In Strategic implications of AIs’ ability to coordinate at low cost, I talked about the possibility that different AGIs can coordinate with each other much more easily than humans can, by doing something like merging their utility functions together. It now occurs to me that another way for AGIs to greatly reduce coordination costs in an economy is by having each AGI or copies of each AGI profitably take over much larger chunks of the economy (than companies currently own), and this can be done with AGIs that don't even have explicit utility functions, such as copies of an AGI that are all corrigible/intent-aligned to a single person.
Today, there are many industries with large economies of scale, due to things like fixed costs, network effects, and reduced deadweight loss when monopolies in different industries merge (because they can internally charge each other prices that equal marginal costs), but because coordination costs among humans increase super-linearly with the number of people involved (see Moral Mazes and Short Termism for a related recent discussion), that creates diseconomies of scale which counterbalance the economies of scale, so companies tend to grow to a certain size and then stop. But an AGI-operated company, where for example all the workers are AGIs that are intent-aligned to the CEO, would eliminate almost all of the internal coordination costs (i.e., all of the coordination costs that are caused by value differences, such as all the things described in Moral Mazes, "market for lemons" or lost opportunities for trade due to asymmetric information, principal-agent problems, monitoring/auditing costs, costly signaling, and suboptimal Nash equilibria in general), allowing such companies to grow much bigger. In fact, from purely the perspective of maximizing the efficiency/output of an economy, I don't see why it wouldn't be best to have (copies of) one AGI control everything.
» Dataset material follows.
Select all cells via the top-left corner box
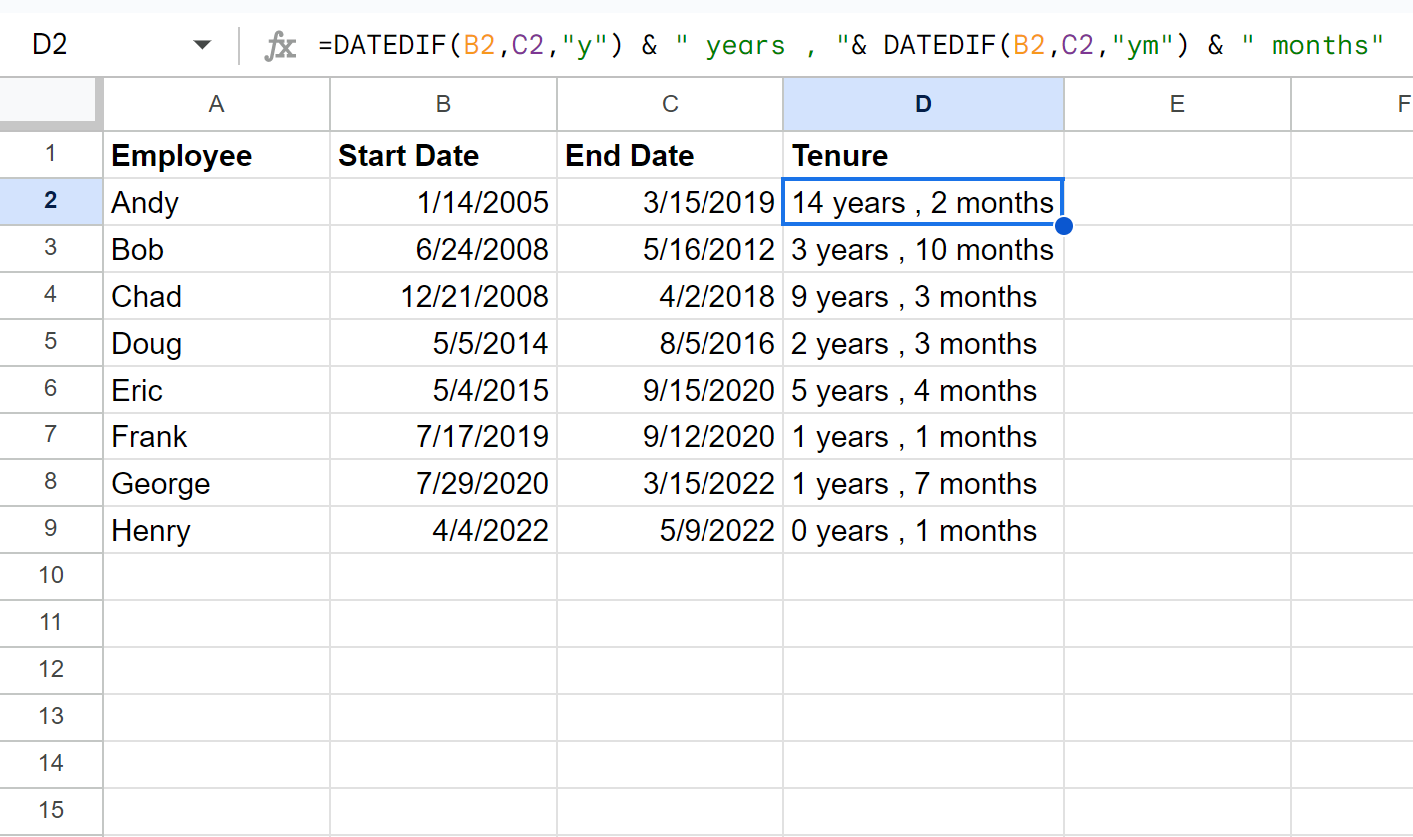 point(50,104)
If I'm right about this, it seems quite plausible that some countries will foresee it too, and as soon as it can feasibly be done, nationalize all of their productive resources and place them under the control of one AGI (perhaps intent-aligned to a supreme leader or to a small, highly coordinated group of humans), which would allow them to out-compete any other countries that are not willing to do this (and don't have some other competitive advantage to compensate for this disadvantage). This seems to be an important consideration that is missing from many people's pictures of what will happen after (e.g., intent-aligned) AGI is developed in a slow-takeoff scenario.
Planned summary:
Economies of scale would normally mean that companies would keep growing larger and larger. With human employees, the coordination costs grow superlinearly, which ends up limiting the size to which a company can grow. However, with the advent of AGI, many of these coordination costs will be removed. If we can align AGIs to particular humans, then a corporation run by AGIs aligned to a single human would at least avoid principal-agent costs. As a result, the economies of scale would dominate, and companies would grow much larger, leading to more centralization.
Planned opinion:
This argument is quite compelling to me under the assumption of human-level AGI systems that can be intent-aligned. Note though that while the development of AGI systems removes principal-agent problems, it doesn't remove issues that arise due to information asymmetry.
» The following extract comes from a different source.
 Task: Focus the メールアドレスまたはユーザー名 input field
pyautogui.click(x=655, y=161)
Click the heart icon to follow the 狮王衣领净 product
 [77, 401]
It does seem like this doesn't hold with something like CAIS, where each AI service is optimized for a particular task, since there likely will be principal-agent problems between services.
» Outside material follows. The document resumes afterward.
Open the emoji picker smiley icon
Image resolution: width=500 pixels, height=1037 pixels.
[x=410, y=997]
It seems like the argument should mainly make us more worried about stable authoritarian regimes: the main effect based on this argument is a centralization of power in the hands of the AGI's overseers. This won't happen with companies, because we already have institutions that prevent companies from gaining too much power, and there doesn't seem to be a strong reason to expect that to stop. It could happen with government, but if long-term governmental power still rests with the people via democracy, that seems okay. So the risky situation seems to be when the government gains power, and the people no longer have effective control over government. (This would include scenarios with e.g. a government that has sufficiently good AI-fueled propaganda that they always win elections, regardless of whether their governing is actually good.)
Oh, right, I forgot we were considering the setting where we already have AGI systems that can be intent aligned. This seems like a plausible story, though it only implies that there is centralization within the corrupted nation.